Hogue later told an interviewer that he signed with Cincinnati because it was far enough away from home – but not too far – and because he wanted to play alongside of Bearcats star, Oscar Robertson.

A 6'9" center, Hogue, went on to become a two-time NCAA All-American player and helped lead the Bearcats to an 84-7 mark from 1959-62 and three Missouri Valley Conference Championships.

Cincinnati won back-to-back NCAA titles in 1961 and 1962. Hogue was captain of the 1962 team and scored 58 points and grabbed 38 rebounds during the semifinal and championship games that season.

Nearly 50 years after he left the school he remains third on Cincinnati's all-time rebound list and is still one of the top 15 scorers.

After graduating from Cincinnati Hogue was the second overall pick in the 1962 NBA draft going to the New York Knicks. He went on to play three seasons in the NBA for the Knicks and the Baltimore Bullets.

After his NBA career Hogue worked for many years with the U.S. Postal Service including several years in its employee assistance program. He was a dedicated supporter of substance abuse recovery efforts.

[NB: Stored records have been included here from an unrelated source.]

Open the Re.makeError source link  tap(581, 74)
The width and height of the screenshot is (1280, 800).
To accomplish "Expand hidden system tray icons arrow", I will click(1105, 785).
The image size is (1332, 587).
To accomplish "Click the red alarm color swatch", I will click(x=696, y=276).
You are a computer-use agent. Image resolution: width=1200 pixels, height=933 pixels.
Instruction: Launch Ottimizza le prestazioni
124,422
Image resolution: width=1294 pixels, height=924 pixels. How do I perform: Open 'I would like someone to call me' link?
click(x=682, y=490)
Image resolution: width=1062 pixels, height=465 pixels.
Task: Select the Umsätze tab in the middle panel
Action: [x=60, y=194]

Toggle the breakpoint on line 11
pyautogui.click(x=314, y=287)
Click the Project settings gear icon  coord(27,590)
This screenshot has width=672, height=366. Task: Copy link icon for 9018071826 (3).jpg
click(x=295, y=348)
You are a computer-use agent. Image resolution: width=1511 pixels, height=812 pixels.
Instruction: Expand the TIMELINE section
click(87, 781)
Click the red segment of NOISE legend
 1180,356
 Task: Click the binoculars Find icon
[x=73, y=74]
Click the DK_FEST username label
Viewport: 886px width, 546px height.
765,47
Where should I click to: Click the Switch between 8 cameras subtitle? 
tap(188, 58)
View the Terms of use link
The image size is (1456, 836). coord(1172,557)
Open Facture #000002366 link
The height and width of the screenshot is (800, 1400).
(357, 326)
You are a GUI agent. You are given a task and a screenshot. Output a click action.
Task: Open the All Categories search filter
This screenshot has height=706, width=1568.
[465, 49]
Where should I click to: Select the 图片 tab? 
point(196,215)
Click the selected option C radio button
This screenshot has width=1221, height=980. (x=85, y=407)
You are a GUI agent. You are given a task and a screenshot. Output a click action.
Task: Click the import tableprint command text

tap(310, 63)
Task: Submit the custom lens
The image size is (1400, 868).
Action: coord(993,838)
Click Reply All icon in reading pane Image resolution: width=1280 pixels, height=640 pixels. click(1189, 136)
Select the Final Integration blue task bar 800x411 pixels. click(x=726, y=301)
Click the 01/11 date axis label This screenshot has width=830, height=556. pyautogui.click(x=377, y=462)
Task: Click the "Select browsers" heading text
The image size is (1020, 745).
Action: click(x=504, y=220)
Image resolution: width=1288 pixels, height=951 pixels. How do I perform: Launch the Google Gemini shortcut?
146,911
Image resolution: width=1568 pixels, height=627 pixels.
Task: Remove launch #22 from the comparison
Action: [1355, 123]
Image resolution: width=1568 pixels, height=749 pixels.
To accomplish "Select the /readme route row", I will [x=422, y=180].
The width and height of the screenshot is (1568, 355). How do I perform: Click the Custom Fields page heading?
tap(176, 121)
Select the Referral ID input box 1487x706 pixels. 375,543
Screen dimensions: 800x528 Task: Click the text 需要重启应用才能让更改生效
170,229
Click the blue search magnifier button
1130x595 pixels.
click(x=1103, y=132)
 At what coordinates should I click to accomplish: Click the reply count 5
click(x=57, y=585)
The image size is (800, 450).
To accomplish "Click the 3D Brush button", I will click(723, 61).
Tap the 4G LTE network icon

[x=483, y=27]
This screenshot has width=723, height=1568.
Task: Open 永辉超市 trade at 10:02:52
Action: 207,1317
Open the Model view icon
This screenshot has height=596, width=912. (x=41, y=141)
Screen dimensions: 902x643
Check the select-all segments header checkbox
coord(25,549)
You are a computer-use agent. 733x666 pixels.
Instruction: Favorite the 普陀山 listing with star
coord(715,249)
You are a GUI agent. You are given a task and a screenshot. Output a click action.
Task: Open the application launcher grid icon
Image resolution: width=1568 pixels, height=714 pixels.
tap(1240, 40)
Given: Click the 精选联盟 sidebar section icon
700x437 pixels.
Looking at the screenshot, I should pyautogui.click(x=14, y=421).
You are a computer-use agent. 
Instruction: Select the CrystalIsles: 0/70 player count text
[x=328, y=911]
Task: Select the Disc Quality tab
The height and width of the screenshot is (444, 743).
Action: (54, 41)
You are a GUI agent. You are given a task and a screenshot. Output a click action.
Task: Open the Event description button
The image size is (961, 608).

Active in his community Hogue served on the Princeton City School Board from 1988-2000 and on the Village Council for the Village of Woodlawn from 2006-2009.

"Paul Hogue was a good friend, a good neighbor, a good husband, a good father and a good man. He made a difference in a lot of lives," Brown said. "I wish he was alive today to see this. He should have been here when the City of Knoxville said, "Thank you. We're so proud of you."